Robert (Bear) Woolsey
San Antonio, Texas
Though my husband passed on December 4, 2010 due to Agent Orange complications, he was an adamant supporter of veterans of all wars. Instead of following in his father’s footsteps of joining the Navy, the 17 year old volunteered for the draft in October of 1969, unaware of just what he was going to truly face in the war-ravaged country of Vietnam. He returned much older in his mind to face such savagery from the very people who should have understood him the most. His funniest memory was of receiving a forwarded draft notice six months after being in-country and telling his commander that he must return home as he had been “drafted”. He was brought home by the Red Cross in March of 1971 on emergency leave due to the possibly eminent death of his mother. Instead of returning in-country they posted him to Fort Dix, New Jersey for the remainder of his service. There he found out that the prejudice against these veterans extended even in the military. I received a phone call informing me an “encounter” with his CO had earned him some time in the brig. It wasn’t until his final release that I found out that this young man had acted unbecomingly as suited his rank.

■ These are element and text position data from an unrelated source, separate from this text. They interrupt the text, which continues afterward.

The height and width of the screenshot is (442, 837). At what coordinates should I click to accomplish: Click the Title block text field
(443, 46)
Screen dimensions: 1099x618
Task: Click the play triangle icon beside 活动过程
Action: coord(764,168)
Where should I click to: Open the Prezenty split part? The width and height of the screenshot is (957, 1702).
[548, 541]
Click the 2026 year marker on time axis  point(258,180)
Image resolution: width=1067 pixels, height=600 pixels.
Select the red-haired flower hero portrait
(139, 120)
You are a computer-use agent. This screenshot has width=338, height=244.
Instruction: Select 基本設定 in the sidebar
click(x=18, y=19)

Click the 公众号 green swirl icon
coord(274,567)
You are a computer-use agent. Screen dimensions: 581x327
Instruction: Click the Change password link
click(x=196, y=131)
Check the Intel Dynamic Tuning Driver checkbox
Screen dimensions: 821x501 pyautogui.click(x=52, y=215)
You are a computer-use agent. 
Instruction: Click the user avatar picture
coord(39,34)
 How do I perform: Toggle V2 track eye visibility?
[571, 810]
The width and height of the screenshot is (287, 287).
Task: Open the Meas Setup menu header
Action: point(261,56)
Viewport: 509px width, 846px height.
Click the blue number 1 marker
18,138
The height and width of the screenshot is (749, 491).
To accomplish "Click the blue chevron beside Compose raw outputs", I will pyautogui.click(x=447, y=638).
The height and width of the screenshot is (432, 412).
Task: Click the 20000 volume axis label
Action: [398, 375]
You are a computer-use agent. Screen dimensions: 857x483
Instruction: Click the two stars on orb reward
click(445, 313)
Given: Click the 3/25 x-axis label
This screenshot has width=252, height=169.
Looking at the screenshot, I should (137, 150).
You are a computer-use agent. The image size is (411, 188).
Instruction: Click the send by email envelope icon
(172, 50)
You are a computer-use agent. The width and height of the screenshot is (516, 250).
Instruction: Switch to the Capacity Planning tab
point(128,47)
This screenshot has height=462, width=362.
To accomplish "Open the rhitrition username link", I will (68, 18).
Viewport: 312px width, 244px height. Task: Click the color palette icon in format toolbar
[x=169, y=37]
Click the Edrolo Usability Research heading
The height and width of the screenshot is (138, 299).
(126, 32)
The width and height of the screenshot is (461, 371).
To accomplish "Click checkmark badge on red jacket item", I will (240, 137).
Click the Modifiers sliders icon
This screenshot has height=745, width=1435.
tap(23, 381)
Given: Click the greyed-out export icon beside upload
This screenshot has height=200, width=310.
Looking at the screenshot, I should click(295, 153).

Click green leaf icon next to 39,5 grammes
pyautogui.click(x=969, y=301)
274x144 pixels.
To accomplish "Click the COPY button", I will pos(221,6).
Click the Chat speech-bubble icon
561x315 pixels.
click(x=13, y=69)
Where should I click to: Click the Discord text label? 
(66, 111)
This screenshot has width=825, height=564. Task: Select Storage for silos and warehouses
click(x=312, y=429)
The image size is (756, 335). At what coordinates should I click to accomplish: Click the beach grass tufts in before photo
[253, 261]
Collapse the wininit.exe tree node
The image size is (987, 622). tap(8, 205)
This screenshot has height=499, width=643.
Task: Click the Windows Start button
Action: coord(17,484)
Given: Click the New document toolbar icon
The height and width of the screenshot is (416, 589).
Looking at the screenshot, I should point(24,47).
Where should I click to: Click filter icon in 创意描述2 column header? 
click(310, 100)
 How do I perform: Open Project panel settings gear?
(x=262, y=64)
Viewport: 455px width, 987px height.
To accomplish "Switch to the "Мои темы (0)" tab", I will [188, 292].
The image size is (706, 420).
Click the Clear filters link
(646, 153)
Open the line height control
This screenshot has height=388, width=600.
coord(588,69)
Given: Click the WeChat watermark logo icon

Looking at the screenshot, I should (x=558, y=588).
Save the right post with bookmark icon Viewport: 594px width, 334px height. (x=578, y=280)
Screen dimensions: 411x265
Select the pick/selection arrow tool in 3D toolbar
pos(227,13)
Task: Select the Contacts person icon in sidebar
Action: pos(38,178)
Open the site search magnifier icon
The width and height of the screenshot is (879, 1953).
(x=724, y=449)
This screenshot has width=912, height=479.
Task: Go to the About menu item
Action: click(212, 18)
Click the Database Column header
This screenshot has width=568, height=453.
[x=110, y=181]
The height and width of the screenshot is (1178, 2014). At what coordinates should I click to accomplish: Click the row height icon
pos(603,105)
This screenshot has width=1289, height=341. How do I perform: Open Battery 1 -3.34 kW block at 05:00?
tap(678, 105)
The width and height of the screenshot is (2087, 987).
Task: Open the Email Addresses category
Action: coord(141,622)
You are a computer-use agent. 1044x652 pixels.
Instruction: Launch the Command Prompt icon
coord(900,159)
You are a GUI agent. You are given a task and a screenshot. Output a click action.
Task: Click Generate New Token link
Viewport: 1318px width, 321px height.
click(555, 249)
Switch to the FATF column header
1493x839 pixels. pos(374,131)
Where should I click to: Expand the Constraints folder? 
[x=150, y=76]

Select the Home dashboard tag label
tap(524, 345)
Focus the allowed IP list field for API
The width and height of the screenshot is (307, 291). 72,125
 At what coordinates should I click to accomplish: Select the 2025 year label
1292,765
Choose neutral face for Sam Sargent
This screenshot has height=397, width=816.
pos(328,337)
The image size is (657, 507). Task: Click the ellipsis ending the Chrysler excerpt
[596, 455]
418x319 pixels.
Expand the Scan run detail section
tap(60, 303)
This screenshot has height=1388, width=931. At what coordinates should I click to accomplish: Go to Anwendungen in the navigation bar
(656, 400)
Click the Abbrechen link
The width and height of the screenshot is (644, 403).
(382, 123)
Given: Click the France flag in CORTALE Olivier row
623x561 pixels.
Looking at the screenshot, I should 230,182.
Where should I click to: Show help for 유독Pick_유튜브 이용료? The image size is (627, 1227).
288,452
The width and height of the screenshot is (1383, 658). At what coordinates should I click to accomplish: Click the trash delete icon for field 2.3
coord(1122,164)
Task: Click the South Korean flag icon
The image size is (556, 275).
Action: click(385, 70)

I married him 17 days home from the war and learned just exactly how much he had suffered while doing what his country expected him to do. We had the most unusual anniversary date in that we married on April 1, 1970. I remember the first time he received notice in the mail that he must go to the police station the first of the year to “register” his hands so that if he “damaged” someone during a flashback, his stint in that foreign country would be taken into consideration. He said it made him ashamed to know that he was so trained that he must subject himself to such things as being known as “mentally damaged” by the authorities.
It wasn’t until his body began to betray him in the early part of this century that he became actively involved in the “veteran community”. He stayed as active as possible until health issues made it impossible to do so, but looked forward to the newsletter sent to him each month by his organization-TAVV-of which he remained a member until his death. He was finally able to talk to people who understood the miasma of troublesome thoughts, nightmares and prejudices which he had been unable to resign with the reality of his present life. I will be forever grateful for their support and respectful treatment of him at his passing.
He became an over-protective father of four, always frightened of hurting one of them during an “episode”, but they always knew they were loved and came to accept his rather hard outlook on life. He began helping young people on the streets,giving them advice, acceptance and even shelter so our home was always rather full. He became a much-loved “father” figure to most of them and many came to show their love when he died. He is buried in a family cemetery established on our property so he is always “at home”.